When a user is logged in and if your visit http://localhost:3000/server-profile, the following content should be visible:

Profile screen (server component)

Displaying user details in the client side

In previous steps we used session data and retrieved current user information using the session object in the auth() function provided by the Auth.js library. What if we wanted to do the same in the client-side? As we can have both client and server components in Next.js, it is important to have both as we want to secure both components using authentication with Next.js and Asgardeo.

The approach is very similar to server-side components. To demonstrate this, let’s create a user profile component in our application. To get session information in the client-side, you can use the useSession() hook offered by Auth.js. Now using this hook, let's create a file /src/app/client-profile/page.tsx as follows.

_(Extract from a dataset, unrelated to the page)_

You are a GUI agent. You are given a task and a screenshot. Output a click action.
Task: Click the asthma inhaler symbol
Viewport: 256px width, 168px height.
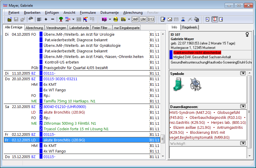(x=179, y=85)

/src/app/client-profile/page.tsx
"use client";

import { SignOutButton } from "@/components/sign-out-button";
import { useSession } from "next-auth/react";

export default function Profile() {
    const { data: session } = useSession()

    if (!session) {
        return (
            <div className="h-screen w-full flex items-center justify-center">
                <h1>You need to sign in to view this page</h1>
            </div>
        );
    }

    return (
        <div className="h-screen w-full flex flex-col items-center justify-center">
            <h1 className="mb-5">Profile Page</h1>
            <p>Email : {session?.user?.email}</p>
            <p>First Name : {session?.user?.given_name}</p>
            <p>Last Name : {session?.user?.family_name}</p>
            <div className="mt-5">
                <SignOutButton />
            </div>
        </div>
    );
}

Since we are accessing the hooks provided by the Auth.js, it is important to wrap the whole application using the <SessionProvider/> provider. This can be achieved by wrapping the /src/app/layout.tsx file as it is the entry point of the application.

/src/app/profile/page.tsx
import { SessionProvider } from "next-auth/react";

...
export default function RootLayout({
  children,
}: Readonly<{
  children: React.ReactNode;
}>) {
  return (
    <html lang="en">
      <body
        className={`${geistSans.variable} ${geistMono.variable} antialiased`}
      >
        <SessionProvider>
          {children}
        </SessionProvider>
      </body>
    </html>
  );
}

Note

This a good time to remove the <SessionProvider/> we added to the /src/app/page.tsx in previous steps as this is no longer required.

When a user is logged in and if your visit http://localhost:3000/client-profile, the following content should be visible:

Profile screen (client component)

When a user is not logged in, it should look as follows:

Profile screen (Not logged in)

In this step, we further improved our Next.js app to display the user attributes. As the next step, we will try to secure routes within the app.